### [Short task]
Copy all of the records below word for word, keeping every line unchanged.

─── Dataset content ───

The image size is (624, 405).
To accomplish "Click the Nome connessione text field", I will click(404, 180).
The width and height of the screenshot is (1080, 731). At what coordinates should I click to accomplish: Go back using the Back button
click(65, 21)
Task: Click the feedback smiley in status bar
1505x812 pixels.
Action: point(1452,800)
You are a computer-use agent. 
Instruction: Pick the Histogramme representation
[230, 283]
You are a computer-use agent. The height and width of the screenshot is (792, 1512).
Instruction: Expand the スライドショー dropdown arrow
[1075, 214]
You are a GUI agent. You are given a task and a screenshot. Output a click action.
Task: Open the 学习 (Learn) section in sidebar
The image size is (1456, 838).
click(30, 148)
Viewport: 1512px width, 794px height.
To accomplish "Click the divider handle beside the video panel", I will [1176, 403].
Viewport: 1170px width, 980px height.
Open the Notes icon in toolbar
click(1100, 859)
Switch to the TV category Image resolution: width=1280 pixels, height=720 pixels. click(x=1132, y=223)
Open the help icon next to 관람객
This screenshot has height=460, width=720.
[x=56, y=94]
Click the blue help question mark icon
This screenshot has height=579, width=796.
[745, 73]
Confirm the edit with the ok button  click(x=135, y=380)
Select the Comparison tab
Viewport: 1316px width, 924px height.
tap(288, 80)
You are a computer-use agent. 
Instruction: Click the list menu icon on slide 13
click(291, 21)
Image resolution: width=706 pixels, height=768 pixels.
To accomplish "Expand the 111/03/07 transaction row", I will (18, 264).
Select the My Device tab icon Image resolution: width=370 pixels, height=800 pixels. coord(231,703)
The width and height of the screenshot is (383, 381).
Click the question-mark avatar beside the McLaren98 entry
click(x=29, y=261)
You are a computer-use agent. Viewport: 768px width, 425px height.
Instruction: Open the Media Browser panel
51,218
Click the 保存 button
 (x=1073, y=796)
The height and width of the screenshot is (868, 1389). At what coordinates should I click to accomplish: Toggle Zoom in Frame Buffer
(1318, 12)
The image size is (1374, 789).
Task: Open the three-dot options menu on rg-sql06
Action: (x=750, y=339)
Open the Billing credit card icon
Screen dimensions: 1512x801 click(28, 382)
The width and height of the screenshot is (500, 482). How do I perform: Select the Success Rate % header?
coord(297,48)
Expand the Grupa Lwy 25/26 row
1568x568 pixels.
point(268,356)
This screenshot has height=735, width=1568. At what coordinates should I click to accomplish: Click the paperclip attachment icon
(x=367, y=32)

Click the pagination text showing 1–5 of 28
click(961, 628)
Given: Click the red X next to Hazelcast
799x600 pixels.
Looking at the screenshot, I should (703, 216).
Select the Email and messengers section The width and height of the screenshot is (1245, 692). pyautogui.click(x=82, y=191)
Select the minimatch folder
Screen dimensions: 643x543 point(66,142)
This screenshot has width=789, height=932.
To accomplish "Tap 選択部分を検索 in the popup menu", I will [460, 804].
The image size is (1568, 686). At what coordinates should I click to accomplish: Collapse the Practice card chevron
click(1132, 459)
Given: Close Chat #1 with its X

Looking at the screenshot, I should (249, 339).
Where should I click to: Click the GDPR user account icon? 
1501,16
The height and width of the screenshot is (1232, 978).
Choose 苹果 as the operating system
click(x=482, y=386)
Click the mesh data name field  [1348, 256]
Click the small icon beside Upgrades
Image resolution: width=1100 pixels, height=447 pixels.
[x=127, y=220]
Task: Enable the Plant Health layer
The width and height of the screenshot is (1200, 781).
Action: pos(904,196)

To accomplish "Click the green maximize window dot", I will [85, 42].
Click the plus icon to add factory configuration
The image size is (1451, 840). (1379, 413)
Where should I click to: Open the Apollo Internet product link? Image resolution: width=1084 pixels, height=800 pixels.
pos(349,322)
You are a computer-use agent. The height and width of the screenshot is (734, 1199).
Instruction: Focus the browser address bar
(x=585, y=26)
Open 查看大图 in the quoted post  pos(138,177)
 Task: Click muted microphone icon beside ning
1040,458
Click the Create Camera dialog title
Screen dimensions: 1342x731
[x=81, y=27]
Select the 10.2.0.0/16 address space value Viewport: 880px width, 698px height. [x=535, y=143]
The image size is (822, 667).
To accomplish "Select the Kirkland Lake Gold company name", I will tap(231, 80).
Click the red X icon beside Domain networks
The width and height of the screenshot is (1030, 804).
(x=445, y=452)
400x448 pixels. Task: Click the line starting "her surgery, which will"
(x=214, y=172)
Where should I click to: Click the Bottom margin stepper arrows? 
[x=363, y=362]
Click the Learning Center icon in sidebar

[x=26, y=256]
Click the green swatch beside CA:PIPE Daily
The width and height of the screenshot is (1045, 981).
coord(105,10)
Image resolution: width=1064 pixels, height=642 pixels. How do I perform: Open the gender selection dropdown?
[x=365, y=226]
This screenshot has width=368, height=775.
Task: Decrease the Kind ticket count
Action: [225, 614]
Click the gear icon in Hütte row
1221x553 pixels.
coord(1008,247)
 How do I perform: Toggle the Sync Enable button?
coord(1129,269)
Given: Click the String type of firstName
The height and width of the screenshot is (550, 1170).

───

### [Task response]
The image size is (624, 405).
To accomplish "Click the Nome connessione text field", I will click(404, 180).
The width and height of the screenshot is (1080, 731). At what coordinates should I click to accomplish: Go back using the Back button
click(65, 21)
Task: Click the feedback smiley in status bar
1505x812 pixels.
Action: point(1452,800)
You are a computer-use agent. 
Instruction: Pick the Histogramme representation
[230, 283]
You are a computer-use agent. The height and width of the screenshot is (792, 1512).
Instruction: Expand the スライドショー dropdown arrow
[1075, 214]
You are a GUI agent. You are given a task and a screenshot. Output a click action.
Task: Open the 学习 (Learn) section in sidebar
The image size is (1456, 838).
click(30, 148)
Viewport: 1512px width, 794px height.
To accomplish "Click the divider handle beside the video panel", I will [1176, 403].
Viewport: 1170px width, 980px height.
Open the Notes icon in toolbar
click(1100, 859)
Switch to the TV category Image resolution: width=1280 pixels, height=720 pixels. click(x=1132, y=223)
Open the help icon next to 관람객
This screenshot has height=460, width=720.
[x=56, y=94]
Click the blue help question mark icon
This screenshot has height=579, width=796.
[745, 73]
Confirm the edit with the ok button  click(x=135, y=380)
Select the Comparison tab
Viewport: 1316px width, 924px height.
tap(288, 80)
You are a computer-use agent. 
Instruction: Click the list menu icon on slide 13
click(291, 21)
Image resolution: width=706 pixels, height=768 pixels.
To accomplish "Expand the 111/03/07 transaction row", I will (18, 264).
Select the My Device tab icon Image resolution: width=370 pixels, height=800 pixels. coord(231,703)
The width and height of the screenshot is (383, 381).
Click the question-mark avatar beside the McLaren98 entry
click(x=29, y=261)
You are a computer-use agent. Viewport: 768px width, 425px height.
Instruction: Open the Media Browser panel
51,218
Click the 保存 button
 (x=1073, y=796)
The height and width of the screenshot is (868, 1389). At what coordinates should I click to accomplish: Toggle Zoom in Frame Buffer
(1318, 12)
The image size is (1374, 789).
Task: Open the three-dot options menu on rg-sql06
Action: (x=750, y=339)
Open the Billing credit card icon
Screen dimensions: 1512x801 click(28, 382)
The width and height of the screenshot is (500, 482). How do I perform: Select the Success Rate % header?
coord(297,48)
Expand the Grupa Lwy 25/26 row
1568x568 pixels.
point(268,356)
This screenshot has height=735, width=1568. At what coordinates should I click to accomplish: Click the paperclip attachment icon
(x=367, y=32)

Click the pagination text showing 1–5 of 28
click(961, 628)
Given: Click the red X next to Hazelcast
799x600 pixels.
Looking at the screenshot, I should (703, 216).
Select the Email and messengers section The width and height of the screenshot is (1245, 692). pyautogui.click(x=82, y=191)
Select the minimatch folder
Screen dimensions: 643x543 point(66,142)
This screenshot has width=789, height=932.
To accomplish "Tap 選択部分を検索 in the popup menu", I will [460, 804].
The image size is (1568, 686). At what coordinates should I click to accomplish: Collapse the Practice card chevron
click(1132, 459)
Given: Close Chat #1 with its X

Looking at the screenshot, I should (249, 339).
Where should I click to: Click the GDPR user account icon? 
1501,16
The height and width of the screenshot is (1232, 978).
Choose 苹果 as the operating system
click(x=482, y=386)
Click the mesh data name field  [1348, 256]
Click the small icon beside Upgrades
Image resolution: width=1100 pixels, height=447 pixels.
[x=127, y=220]
Task: Enable the Plant Health layer
The width and height of the screenshot is (1200, 781).
Action: pos(904,196)

To accomplish "Click the green maximize window dot", I will [85, 42].
Click the plus icon to add factory configuration
The image size is (1451, 840). (1379, 413)
Where should I click to: Open the Apollo Internet product link? Image resolution: width=1084 pixels, height=800 pixels.
pos(349,322)
You are a computer-use agent. The height and width of the screenshot is (734, 1199).
Instruction: Focus the browser address bar
(x=585, y=26)
Open 查看大图 in the quoted post  pos(138,177)
 Task: Click muted microphone icon beside ning
1040,458
Click the Create Camera dialog title
Screen dimensions: 1342x731
[x=81, y=27]
Select the 10.2.0.0/16 address space value Viewport: 880px width, 698px height. [x=535, y=143]
The image size is (822, 667).
To accomplish "Select the Kirkland Lake Gold company name", I will tap(231, 80).
Click the red X icon beside Domain networks
The width and height of the screenshot is (1030, 804).
(x=445, y=452)
400x448 pixels. Task: Click the line starting "her surgery, which will"
(x=214, y=172)
Where should I click to: Click the Bottom margin stepper arrows? 
[x=363, y=362]
Click the Learning Center icon in sidebar

[x=26, y=256]
Click the green swatch beside CA:PIPE Daily
The width and height of the screenshot is (1045, 981).
coord(105,10)
Image resolution: width=1064 pixels, height=642 pixels. How do I perform: Open the gender selection dropdown?
[x=365, y=226]
This screenshot has width=368, height=775.
Task: Decrease the Kind ticket count
Action: [225, 614]
Click the gear icon in Hütte row
1221x553 pixels.
coord(1008,247)
 How do I perform: Toggle the Sync Enable button?
coord(1129,269)
Given: Click the String type of firstName
The height and width of the screenshot is (550, 1170).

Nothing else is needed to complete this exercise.